Pharmacological Therapy for the Prevention and Treatment of Weakness After Critical Illness: A Systematic Review*
Shepherd, Stephen J. MBBS, MRCP, FRCA, FFICM; Newman, Richard MB ChB; Brett, Stephen J. MD, FRCA, FFICM; Griffith, David M. MB ChB, MD, FRCA, FFICM; on behalf of the Enhancing Rehabilitation After Critical Illness Programme Study Investigators
Objectives: ICU-acquired weakness is a common complication of critical illness and can have significant effects upon functional status and quality of life. As part of preliminary work to inform the design of a randomized trial of a complex intervention to improve recovery from critical illness, we sought to identify pharmacological interventions that may play a role in this area.
Data Sources: We systematically reviewed the published literature relating to pharmacological intervention for the treatment and prevention of ICU-acquired weakness.

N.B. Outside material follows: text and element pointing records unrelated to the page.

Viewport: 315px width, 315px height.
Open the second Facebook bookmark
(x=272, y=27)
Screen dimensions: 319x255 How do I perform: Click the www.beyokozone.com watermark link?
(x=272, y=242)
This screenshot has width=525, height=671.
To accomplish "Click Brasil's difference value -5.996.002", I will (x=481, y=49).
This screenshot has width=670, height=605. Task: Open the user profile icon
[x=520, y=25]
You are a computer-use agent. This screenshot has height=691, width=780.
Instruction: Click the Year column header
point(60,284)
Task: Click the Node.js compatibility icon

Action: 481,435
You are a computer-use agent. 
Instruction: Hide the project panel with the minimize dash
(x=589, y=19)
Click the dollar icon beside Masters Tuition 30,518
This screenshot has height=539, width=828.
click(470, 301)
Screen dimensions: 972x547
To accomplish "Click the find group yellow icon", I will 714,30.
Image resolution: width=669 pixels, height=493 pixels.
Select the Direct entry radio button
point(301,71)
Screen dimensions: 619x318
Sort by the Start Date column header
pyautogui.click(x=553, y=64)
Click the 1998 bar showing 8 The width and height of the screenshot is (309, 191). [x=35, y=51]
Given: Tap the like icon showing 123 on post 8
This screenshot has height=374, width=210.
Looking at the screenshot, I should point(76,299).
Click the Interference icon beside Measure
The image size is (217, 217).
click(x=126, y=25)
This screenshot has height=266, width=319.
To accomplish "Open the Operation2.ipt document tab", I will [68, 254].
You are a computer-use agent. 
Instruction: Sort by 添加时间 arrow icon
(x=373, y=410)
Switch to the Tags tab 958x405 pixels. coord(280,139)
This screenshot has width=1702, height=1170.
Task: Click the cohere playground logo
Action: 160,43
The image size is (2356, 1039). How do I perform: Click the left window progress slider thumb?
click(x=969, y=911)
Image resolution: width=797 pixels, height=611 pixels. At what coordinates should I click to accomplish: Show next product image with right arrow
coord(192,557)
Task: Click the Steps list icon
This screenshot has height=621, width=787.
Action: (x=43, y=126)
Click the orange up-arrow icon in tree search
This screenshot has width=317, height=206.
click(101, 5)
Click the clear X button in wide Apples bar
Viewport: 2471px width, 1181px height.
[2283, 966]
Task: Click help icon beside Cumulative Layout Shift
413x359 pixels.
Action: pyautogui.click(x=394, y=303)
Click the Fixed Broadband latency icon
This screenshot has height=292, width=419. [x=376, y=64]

Study Selection: We searched MEDLINE, EMBASE, CINAHL+, Web of Science, and both U.S. and European trial registries up to July 2014 alongside reviews and reference lists from populations with no age or language restrictions. We included studies that reported a measure of muscle structure or physical function as an outcome measure.
Data Extraction: We estimated pooled odds ratios and 95% CI using data extracted from published articles or where available, original data provided by the authors. Assessment of bias was performed using the Cochrane Collaboration’s risk of bias tool.
Data Synthesis: Ten studies met the inclusion criteria. The current body of evidence does not support the use of any pharmacological agent in this setting, although maintaining euglycemia may reduce the prevalence of critical illness polyneuropathy.
Conclusions: At present, no pharmacological intervention can be recommended to prevent or treat ICU-acquired weakness. Further research is required into this field to include more novel agents such as myostatin inhibitors. Challenges in the conduct of research in this area are highlighted.